Online tool predicts who’s at risk for chronic complication after surgery
3 factors can be used to identify patients at risk of persistent hypoparathyroidism
A new predictive model can now accurately identify which patients are at high risk of developing persistent hypoparathyroidism, a chronic complication of thyroid surgery, soon after the operation.
Research from the Netherlands indicates that three simple clinical factors can be entered into an online-accessible model to estimate the probability of this long-term condition: a drop in parathyroid hormone (PTH) and corrected calcium levels on the day after surgery, and the failure to identify at least one parathyroid gland during the procedure.
Because persistent hypoparathyroidism leads to a worse quality of life and increases the risk of adverse events and hospital readmissions, this new tool could be vital for doctors to provide personalized care and prevent complications.
The study, “Development and Validation of a Prognostic Model for Persistent Hypoparathyroidism After Total or Completion Thyroidectomy,” was published in the journal Clinical Otolaryngology.
What is hypoparathyroidism?
Hypoparathyroidism refers to a condition characterized by low levels of parathyroid hormone (PTH), a hormone produced by the parathyroid glands located in the neck, near the thyroid gland. When PTH levels fall too low, calcium levels drop abnormally, leading to various disease symptoms.
In many cases, hypoparathyroidism is caused by accidental damage to the parathyroids during surgery to remove all or part of the thyroid gland in the neck, a procedure called a thyroidectomy.
While most people recover parathyroid function within a few weeks after surgery, some will develop hypoparathyroidism that lasts at least one year, a condition known as persistent or chronic hypoparathyroidism.
Because these patients tend to have a worse quality of life, identifying who is at risk of persistent hypoparathyroidism soon after surgery is essential to prevent adverse events and hospital readmissions.
To address that, researchers in the Netherlands set out to develop a model to predict persistent hypoparathyroidism after a thyroidectomy.

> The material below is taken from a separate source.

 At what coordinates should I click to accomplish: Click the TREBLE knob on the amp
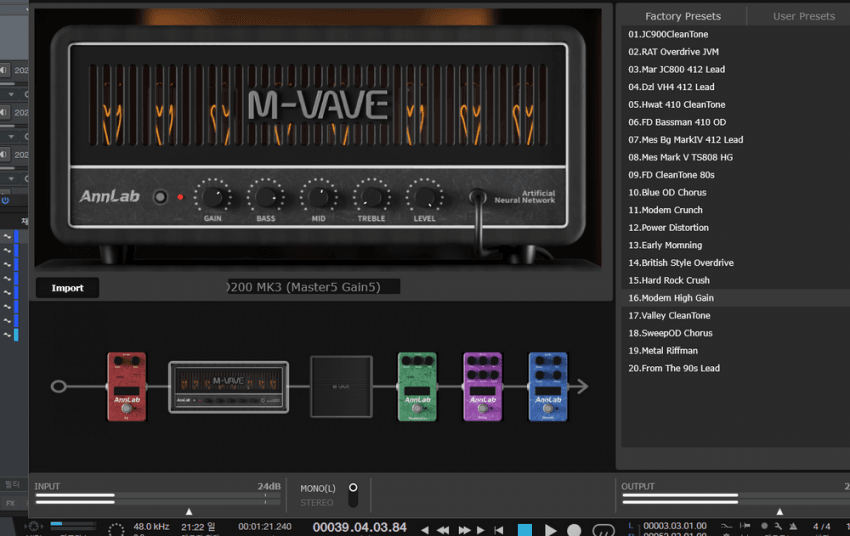(x=371, y=196)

The team collected data on 366 adult patients, two-thirds (68%) of whom were women, who had undergone a thyroidectomy at 12 hospitals in the Netherlands.

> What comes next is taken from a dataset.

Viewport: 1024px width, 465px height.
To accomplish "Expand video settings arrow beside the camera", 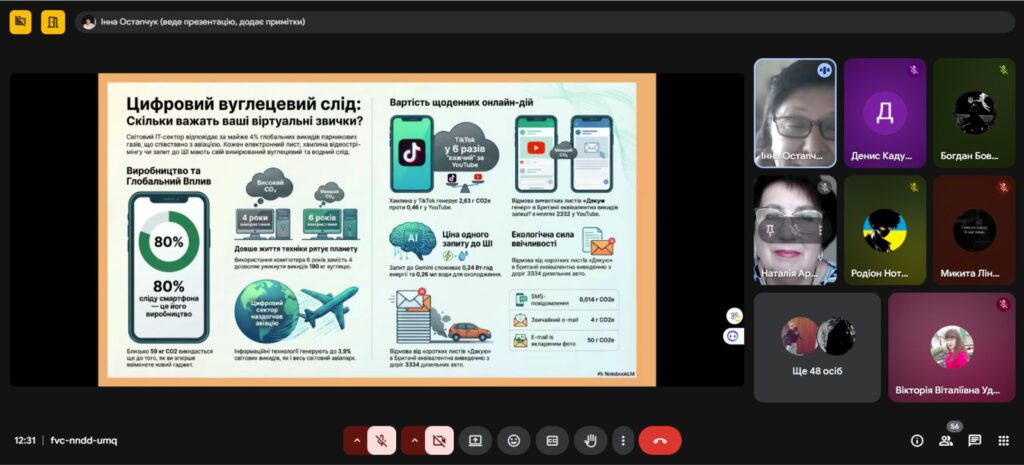I will pyautogui.click(x=413, y=440).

Most patients (80%) underwent a total thyroidectomy, or the removal of the entire thyroid gland. The remaining underwent a completion thyroidectomy, or the removal of the remaining thyroid tissue after a previous partial thyroidectomy. Blood samples were drawn starting within 24 hours of the surgery.
Persistent hypoparathyroidism, defined here as the need for vitamin D supplementation one year after surgery and the inability to reduce and discontinue vitamin D, was noted in 12% of patients.
High-risk factors and predictive accuracy
According to the analysis, failure to identify at least one parathyroid gland during surgery increased the risk of persistent hypoparathyroidism by more than four times. A change in PTH levels within a day of surgery was associated with a 10% increased risk, while corrected calcium levels were associated with a 54% increased risk of persistent hypoparathyroidism.
When these factors were included in a final model, the tool had an excellent ability to distinguish between high- and low-risk patients, with a C-index of 0.88. This metric, which ranges from 0.5 to 1.0, measures a model’s ability to correctly rank risks, with higher values indicating better predictive performance.
The C-index remained higher after excluding groups of patients from different time periods and locations across the Netherlands. The model also demonstrated a high discriminative ability for predicting readmissions within the first 30 days after discharge due to low calcium levels, with a C-index of 0.85.
“The model developed in this study facilitates a quick individual assessment of patients at risk for persistent hypoparathyroidism after total thyroidectomy and could aid in personalised discharge instructions and supplementation regimens,” the researchers concluded. “External validation of the model proposed in this study is required to determine its usefulness in other patient populations.”